Throughout our lives, each of us must make choices between unpleasant options. For example, our backyard deck is due for a major overhaul since many boards have rotted.  Should we hire a reputable carpenter to replace our deck, which can be very expensive? Or, should I perform the work myself, which may take longer and not look as great? Given my lack of carpentry experience, neither choice is desirable, yet a new deck must be built.

In healthcare, given the paucity of price and outcomes information, we frequently face unpleasant options between the providers (physicians and hospitals) we use and the health plan coverages available for purchase.  Both provide uneasy choices that test our abilities to become full-fledged ‘consumers.’

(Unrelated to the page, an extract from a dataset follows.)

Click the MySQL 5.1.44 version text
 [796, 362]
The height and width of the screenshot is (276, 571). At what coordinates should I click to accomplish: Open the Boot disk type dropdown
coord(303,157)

To become knowledgeable consumers, Americans want to have numerous options available before making a purchase. This is the nature of a market-based economy that allows transparency to keep vendors honest and accountable for their products and services. In a functional marketplace that allows for cost and quality transparency information, sellers are nudged to provide the best possible ‘product’ at the most competitive cost – a winning recipe for delivering ‘high value.’

Cost of Healthcare

According to a recent article, “Healthcare Costs are Bankrupting Us,” by H. Gilbert Welch and Elliott Fisher, among the 54 prescription drugs commonly-used by Americans age 65+, Medicare pays “nearly twice as much per dose as do the government systems in Canada, England and Norway.” Open heart surgery costs 70 percent more than the next highest country, while an appendectomy is over two times more. We pay five times as much in our hospitals than other developed countries. Why? According to the authors, we have a complicated insurance system that requires “an army of billing clerks – employed by hospitals and physicians on one side and private insurance companies on the other.” Because of this, U.S. employer-sponsored health costs continue to outpace other developed countries.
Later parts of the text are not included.